Author: Houdini was a pioneer filmmaker and promoter, as well as magician

by Steve Reed on July 23rd, 2010 Comment

When most people think of the magician Harry Houdini, they think of his legendary escapes -- from handcuffs, locked cabinets full of water, milk canisters, submerged packing crates.

But Matthew Solomon, associate professor of media culture at CUNY’s College of Staten Island, thinks of Houdini as something else -- a media pioneer.

Solomon is the author of “Disappearing Tricks: Silent Film, Houdini, and the New Magic of the Twentieth Century,” published early this year. He spoke to an audience of about 80 people at the East Brunswick Public Library on Thursday night.

Author Matthew Solomon showed the audience films and images of Harry Houdini and his famous escape tricks.

Houdini, who rose to fame just as moving pictures were taking hold in the popular culture, used the new medium of film to advance his career and reputation. He incorporated films into his live appearances, and he filmed many of his public stunts and wove them into movies that blended fact and fantasy.

Solomon likened it to an early 20th Century version of Reality TV.

“Houdini is a magician of the media, and he’s ahead of his time in that way,” Solomon said.

Houdini -- who was born Erik Weisz in Budapest, Hungary, in 1874 -- began rising to fame as a magician about twenty years later. Around the same time, in 1896, moving pictures were first publicly exhibited.
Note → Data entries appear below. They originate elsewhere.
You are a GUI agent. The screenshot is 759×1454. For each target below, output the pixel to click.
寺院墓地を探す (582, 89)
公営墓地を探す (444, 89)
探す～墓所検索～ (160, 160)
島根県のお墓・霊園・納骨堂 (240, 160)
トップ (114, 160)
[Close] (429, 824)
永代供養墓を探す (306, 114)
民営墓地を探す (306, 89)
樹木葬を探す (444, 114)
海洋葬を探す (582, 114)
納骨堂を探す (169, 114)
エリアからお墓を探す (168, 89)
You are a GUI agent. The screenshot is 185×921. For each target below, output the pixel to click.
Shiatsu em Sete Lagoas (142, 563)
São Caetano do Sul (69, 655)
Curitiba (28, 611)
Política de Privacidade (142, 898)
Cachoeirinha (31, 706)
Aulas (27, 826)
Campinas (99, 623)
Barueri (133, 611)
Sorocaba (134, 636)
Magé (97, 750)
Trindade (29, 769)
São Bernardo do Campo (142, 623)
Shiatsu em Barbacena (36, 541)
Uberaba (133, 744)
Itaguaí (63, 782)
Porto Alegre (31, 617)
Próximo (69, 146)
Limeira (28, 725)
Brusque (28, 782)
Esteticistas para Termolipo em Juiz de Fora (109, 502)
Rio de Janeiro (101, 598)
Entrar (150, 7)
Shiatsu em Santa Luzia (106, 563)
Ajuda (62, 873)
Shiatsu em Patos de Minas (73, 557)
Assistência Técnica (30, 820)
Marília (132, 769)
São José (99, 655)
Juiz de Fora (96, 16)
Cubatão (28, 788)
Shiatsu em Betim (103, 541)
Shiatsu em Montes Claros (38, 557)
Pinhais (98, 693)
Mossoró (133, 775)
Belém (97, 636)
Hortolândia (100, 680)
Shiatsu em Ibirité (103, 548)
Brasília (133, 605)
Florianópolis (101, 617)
“Interestingly enough, Houdini is right there at the beginning,” Solomon said. Houdini performed some of his first escapes around the same time that he traveled with a motion picture show through Wisconsin, his adopted home state.

Within a few years, Houdini was working in Europe, where his performances also coincided with motion picture shows. While in France, he bought and no doubt learned from some early films by a French filmmaker. And in 1906, Houdini began using films in his own act.

“This to me proves that Houdini’s appeal was not based on liveness,” Solomon said. While danger and the possibility of death accompanied his live stunts, Houdini also showed his audiences filmed stunts that he had clearly already survived.

A 1907 New York Times article, for example, mentioned a performance by Houdini where he showed a film of one of his bridge jumps. Solomon also showed one of those early films, in which Houdini strips to his boxers, is handcuffed and climbs to the upper girders of a bridge. He leaps off and emerges from the water moments later with his arms free, and swims to shore.

“He knew he was being photographed, he knew he was being filmed as he does these stunts, so it becomes really a kind of movie-making,” Solomon said. Filming the stunts was also a way to record them for posterity.

Eventually, through film editing, Houdini was able to weave the filmed stunts into fictional movies -- to “take a real piece of actuality and build a story around it,” Solomon said. He also began to be more transparent about the tricks themselves, filming them and sharing with viewers some of his techniques for escape.

“This is a move toward a more visible magic, something that didn’t need to be concealed,” Solomon said.

For example, in one of his later films, Houdini is shown being held by a captor, his arms tied to the wall above his head. Houdini swings himself up to wrap his legs around his captor’s neck, rendering him unconscious. He then wriggles his feet out of his shoes and socks -- without using his hands -- and uses his toes to fish a key from his unconscious captor’s pocket. He uses the key to open a nearby door, and swings himself up to rest his weight on the top of the door while using his teeth to untie his restraints.

In 1918, Houdini performed in a film serial called “The Master Mystery.” He eventually moved to Hollywood and began making his own feature-length movies, surrounding himself with luminaries like Gloria Swanson, Buster Keaton and Charlie Chaplin.

The movies extended Houdini’s fame around the globe, showing in countries such as India and Japan. Houdini himself traveled to Australia.

But respect in Hollywood eluded Houdini, and his film projects were not financially successful. Solomon said this has to do less with Houdini’s acumen as an actor than with his insistence on writing, acting in and promoting the films, and his lack of a studio-style machine for distribution.

Houdini died in 1926, from a burst appendix.

While Solomon said his father gave him a book about Houdini when he was a child, he confessed to being less interested in the magic than in Houdini’s role in the history of modern media. As a gifted promoter and showman, “he fits so much the definition of the self-made man, and the American of the early 20th Century who could do anything,” Solomon said.

He also pointed out that modern magicians such as Criss Angel and David Blaine perform stunts that descend from Houdini’s repertoire.

Some audience members asked whether Houdini’s physique allowed him to perform his escapes, through double-jointedness or an ability to dislocate joints. But Solomon said there are no indications that differences in Houdini’s body enabled his talents, while his media-savvy skills were what really led to his fame.

“It’s interesting to me that we’re looking for something in the man that’s different, in his body,” he said. “I don’t think we’re going to find Houdini there.”